| PASSAGE GIVEN |

“Epiphany: A New Dawn” – Ryan Koch – January 3, 2016

https://soundcloud.com/pmcdallas/epiphany-a-new-dawn-ryan-koch-january-3-2016

Guide us, God of love, by your Word and Holy Spirit, that in your light, we may see light, in your truth, find freedom, and in you, discover peace. Through Jesus Christ our Lord.

Amen

 

Today we celebrate Epiphany Sunday – the feast day which celebrates that God the Son appeared as a human being in Jesus Christ. Epiphany comes from the Greek verb epiphano, which means to show or to appear. And showing and appearing are interesting ways to describe today, because we might have expected the Lord’s appearance to have already been taken care of. We might have imagined the day of the Lord’s showing to be Christmas.

| RECORDED INFORMATION |
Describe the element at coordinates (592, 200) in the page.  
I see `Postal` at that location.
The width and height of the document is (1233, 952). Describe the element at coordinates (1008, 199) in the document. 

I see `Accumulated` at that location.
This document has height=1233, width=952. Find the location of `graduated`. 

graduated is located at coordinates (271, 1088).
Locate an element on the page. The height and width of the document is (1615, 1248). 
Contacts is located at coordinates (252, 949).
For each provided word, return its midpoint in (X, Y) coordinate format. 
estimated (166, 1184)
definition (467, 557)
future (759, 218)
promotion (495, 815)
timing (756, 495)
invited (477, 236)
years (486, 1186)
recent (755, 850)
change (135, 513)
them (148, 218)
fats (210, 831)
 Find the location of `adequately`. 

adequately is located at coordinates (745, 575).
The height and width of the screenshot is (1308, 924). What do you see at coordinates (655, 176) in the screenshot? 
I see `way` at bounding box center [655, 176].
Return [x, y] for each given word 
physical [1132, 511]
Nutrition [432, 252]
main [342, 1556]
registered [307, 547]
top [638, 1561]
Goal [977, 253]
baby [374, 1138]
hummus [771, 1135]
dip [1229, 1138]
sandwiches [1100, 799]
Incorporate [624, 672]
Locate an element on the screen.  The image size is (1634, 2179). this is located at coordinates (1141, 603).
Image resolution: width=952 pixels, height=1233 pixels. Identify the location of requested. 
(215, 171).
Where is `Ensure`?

| REQUIRED ACTIONS |
• 1. Lay out the rows from the line containing "dip [1229, 1138]" through the final row, inclusive, as a JSON list of strings with one string per line and blank lines omitted.
• 2. Resume the Epiphany Sunday sermon from the point at which it stops.

| THE ANSWERS |
• 1.
[
  "dip [1229, 1138]",
  "sandwiches [1100, 799]",
  "Incorporate [624, 672]",
  "Locate an element on the screen.  The image size is (1634, 2179). this is located at coordinates (1141, 603).",
  "Image resolution: width=952 pixels, height=1233 pixels. Identify the location of requested. ",
  "(215, 171).",
  "Where is `Ensure`?"
]

• 2.
Indeed, that is what Luke, the other evangelist who begins Jesus’ story with his birth, does. In Luke, Christmas is the climax of a long period of waiting and expectation. There, Jesus’ birth is preceded by Zechariah’s muteness, by Elizabeth’s conception, by the annunciation, by the Magnificat, and then by Mary and Joseph’s long journey to Bethlehem. For Luke, as for many of us, everything leads up to and converges upon Christmas – when we hear the long prelude to his gospel break out in full orchestration, concluding only with the heavenly host’s announcement of Christ’s birth to the shepherds, as they sing: “Glory to God in the highest, and on earth peace to those on whom favor rests.” Christmas, for Luke, is Christ’s showing. Christmas is Jesus’ epiphany. And we celebrated that nine days ago. What is the deal with this day? Why do we celebrate it too?

 

Perhaps we might begin to see the point of epiphany, if we look to our text in Matthew’s gospel, where things appear quite differently than they do in Luke. Matthew keeps Christmas blanketed in mystery. No shepherds, no angels, no inn, no manger, no songs. In short, all those trappings which we associate with Christmas are absent. Instead Matthew jumps straight from Joseph’s dream, where God assures him that Mary’s child is of the Holy Spirit, to our text which begins: “In the time of King Herod, after Jesus was born in Bethlehem in Judea …” That Jesus was born is a given for Matthew. In fact, you could say that Matthew doesn’t even find it interesting. It hardly needs to be discussed. The birth itself plays on a minor point in the plot. However, in terms of the story’s mood, in terms of the imaginative setting, in terms of the scope of possibilities it opens up, Christ’s birth – this point Matthew barely mentions – is all important.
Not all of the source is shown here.